Gorillas in volcanoes national park
Mountain gorillas are massive creatures, with some males reaching over six feet in height and weighing 220 kg. The skull is large, and the big jaws are armed with formidable teeth.
The gorilla, contrary to popular belief, is a calm and friendly animal in its natural environment.
Mountain gorillas are exceptionally gregarious creatures that form groups of three to more than twenty.
Why gorilla monitoring
Gorillas are stunningly attractive and hardy creatures. Poaching and habitat destruction, however, have driven their numbers to the verge of extinction in recent decades. We understood then that gorillas would need our assistance to live. Today, Rwanda’s government is committed to maintaining and strengthening gorilla protection. Every day, we safeguard gorillas and their habitats while also assisting the people that live nearby.
Gorilla monitoring and protection?
Mountain gorillas have been constantly tracked and researched since Dian Fossey started working with them in 1967, after founding the Karisoke Research Center. She began the process of accustoming them to the presence of human eyewitnesses in order to identify and record their actions, status, movements, and other vital information. Fossey Fund trackers and researchers now guard and study around half of Rwanda’s mountain gorillas, with the other half being protected by Rwandan national park officials. (RDB)
How we do monitoring
Trackers identify their assigned gorilla group each morning by locating the gorillas’ night nests and then following the path of crushed foliage left behind when the group moves away in the morning. Trackers detect each member in the group and collect information on general appearance and health, as well as any change in group composition due to births, deaths, immigration, or emigration, in order to follow population dynamics. Furthermore, researchers gather extensive behavioral data for a gorilla research database and particular investigations.

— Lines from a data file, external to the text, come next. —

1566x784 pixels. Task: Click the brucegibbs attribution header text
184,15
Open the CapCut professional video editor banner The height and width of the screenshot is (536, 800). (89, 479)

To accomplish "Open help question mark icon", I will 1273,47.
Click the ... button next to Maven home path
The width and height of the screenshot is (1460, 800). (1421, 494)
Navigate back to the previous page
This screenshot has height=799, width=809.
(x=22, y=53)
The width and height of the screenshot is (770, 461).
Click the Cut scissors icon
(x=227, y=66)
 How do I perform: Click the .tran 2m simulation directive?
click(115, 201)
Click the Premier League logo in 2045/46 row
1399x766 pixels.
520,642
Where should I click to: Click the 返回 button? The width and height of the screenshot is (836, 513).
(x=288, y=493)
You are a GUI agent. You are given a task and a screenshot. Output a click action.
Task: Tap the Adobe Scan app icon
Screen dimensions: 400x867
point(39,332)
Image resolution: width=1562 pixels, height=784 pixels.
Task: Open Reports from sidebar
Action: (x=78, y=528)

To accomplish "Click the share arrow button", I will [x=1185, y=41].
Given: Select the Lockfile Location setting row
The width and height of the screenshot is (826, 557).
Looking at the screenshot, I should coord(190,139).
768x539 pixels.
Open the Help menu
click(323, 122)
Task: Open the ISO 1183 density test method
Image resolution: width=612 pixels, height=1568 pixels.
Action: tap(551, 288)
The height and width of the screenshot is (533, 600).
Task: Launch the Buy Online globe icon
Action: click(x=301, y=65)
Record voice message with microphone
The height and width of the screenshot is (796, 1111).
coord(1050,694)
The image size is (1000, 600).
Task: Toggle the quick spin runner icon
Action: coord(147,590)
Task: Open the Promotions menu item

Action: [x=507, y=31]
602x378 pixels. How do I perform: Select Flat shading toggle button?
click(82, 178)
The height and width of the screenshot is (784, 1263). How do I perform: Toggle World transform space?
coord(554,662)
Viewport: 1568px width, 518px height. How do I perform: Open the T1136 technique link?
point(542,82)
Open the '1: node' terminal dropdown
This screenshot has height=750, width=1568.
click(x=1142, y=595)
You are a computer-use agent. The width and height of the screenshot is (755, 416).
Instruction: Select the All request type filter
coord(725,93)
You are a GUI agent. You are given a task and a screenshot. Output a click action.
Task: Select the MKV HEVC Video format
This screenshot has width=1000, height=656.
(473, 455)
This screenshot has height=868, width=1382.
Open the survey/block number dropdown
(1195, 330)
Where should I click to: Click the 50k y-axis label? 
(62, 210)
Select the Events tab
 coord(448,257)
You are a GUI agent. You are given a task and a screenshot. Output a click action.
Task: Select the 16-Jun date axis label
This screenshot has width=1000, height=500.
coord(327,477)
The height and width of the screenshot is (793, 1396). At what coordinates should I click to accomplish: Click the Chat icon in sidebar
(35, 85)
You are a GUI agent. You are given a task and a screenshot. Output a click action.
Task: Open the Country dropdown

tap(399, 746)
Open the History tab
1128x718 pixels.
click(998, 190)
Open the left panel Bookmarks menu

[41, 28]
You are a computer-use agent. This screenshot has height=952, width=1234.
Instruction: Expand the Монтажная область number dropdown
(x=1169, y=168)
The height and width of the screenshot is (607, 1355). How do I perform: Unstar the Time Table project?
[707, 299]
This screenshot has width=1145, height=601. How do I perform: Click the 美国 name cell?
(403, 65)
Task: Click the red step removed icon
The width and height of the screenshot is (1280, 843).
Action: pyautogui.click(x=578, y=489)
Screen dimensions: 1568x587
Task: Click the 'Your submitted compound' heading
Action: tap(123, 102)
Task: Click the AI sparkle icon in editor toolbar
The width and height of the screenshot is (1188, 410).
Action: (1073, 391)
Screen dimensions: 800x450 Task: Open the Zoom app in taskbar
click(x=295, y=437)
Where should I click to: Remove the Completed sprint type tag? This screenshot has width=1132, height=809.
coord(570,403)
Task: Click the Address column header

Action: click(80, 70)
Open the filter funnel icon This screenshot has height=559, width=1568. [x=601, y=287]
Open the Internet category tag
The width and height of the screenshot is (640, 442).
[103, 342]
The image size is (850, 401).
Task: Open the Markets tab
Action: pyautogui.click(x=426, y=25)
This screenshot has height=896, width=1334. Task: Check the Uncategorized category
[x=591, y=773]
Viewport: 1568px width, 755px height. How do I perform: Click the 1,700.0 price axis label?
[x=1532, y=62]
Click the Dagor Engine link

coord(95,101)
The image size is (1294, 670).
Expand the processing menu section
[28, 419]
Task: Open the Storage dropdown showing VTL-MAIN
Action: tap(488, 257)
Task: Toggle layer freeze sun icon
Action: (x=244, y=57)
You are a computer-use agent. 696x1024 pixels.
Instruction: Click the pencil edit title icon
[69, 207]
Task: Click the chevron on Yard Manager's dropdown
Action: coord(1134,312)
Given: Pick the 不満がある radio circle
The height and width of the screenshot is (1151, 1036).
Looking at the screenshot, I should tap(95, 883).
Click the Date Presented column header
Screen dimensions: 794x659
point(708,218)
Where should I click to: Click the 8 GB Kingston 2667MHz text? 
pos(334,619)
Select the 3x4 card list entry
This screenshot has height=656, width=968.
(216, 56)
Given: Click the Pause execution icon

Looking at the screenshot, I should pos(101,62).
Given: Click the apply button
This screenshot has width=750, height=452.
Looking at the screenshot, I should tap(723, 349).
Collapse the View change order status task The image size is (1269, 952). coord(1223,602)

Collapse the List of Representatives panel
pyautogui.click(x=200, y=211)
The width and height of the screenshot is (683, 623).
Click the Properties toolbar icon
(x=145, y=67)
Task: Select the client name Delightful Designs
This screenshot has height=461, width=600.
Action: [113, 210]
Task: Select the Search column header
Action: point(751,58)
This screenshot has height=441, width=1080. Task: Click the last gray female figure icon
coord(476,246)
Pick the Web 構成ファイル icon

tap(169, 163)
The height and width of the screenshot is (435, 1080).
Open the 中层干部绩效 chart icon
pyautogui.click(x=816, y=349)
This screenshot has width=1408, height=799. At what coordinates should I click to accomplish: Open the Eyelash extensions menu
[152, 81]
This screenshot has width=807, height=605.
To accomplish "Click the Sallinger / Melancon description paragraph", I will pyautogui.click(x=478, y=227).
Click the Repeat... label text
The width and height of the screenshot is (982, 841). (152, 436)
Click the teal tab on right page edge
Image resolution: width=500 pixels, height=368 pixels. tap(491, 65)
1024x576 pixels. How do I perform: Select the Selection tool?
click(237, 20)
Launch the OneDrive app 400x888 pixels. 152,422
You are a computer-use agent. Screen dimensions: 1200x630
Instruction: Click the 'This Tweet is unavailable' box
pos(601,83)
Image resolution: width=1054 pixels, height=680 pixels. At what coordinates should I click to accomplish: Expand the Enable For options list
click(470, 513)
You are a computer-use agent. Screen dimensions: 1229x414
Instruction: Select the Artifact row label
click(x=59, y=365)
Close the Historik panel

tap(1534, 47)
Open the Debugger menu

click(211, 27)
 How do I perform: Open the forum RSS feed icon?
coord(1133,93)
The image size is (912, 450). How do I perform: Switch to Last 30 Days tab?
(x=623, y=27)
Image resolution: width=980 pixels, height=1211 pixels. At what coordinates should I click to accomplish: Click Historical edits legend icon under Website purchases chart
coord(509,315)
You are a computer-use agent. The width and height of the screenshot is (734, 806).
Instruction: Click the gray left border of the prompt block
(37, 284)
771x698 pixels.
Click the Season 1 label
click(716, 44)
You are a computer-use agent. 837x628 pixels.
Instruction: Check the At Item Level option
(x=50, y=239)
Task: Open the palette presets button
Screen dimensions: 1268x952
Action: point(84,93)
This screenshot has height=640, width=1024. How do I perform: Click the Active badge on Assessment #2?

We have specialized anti-poaching teams that patrol certain areas of the gorilla habitat to look for and protect against unlawful activities in the forest, particularly poacher activity, such as snares used to entrap animals. The snares are designed for antelopes and small game animals, but they may injure or kill gorillas as well. Anti-poaching teams also document other unlawful operations in the forest, such as wood cutting or water collecting. All of this information is sent to the Park Authority, where it is coupled with other anti-poaching data gathered across the park to identify the best tactics for safeguarding the forest.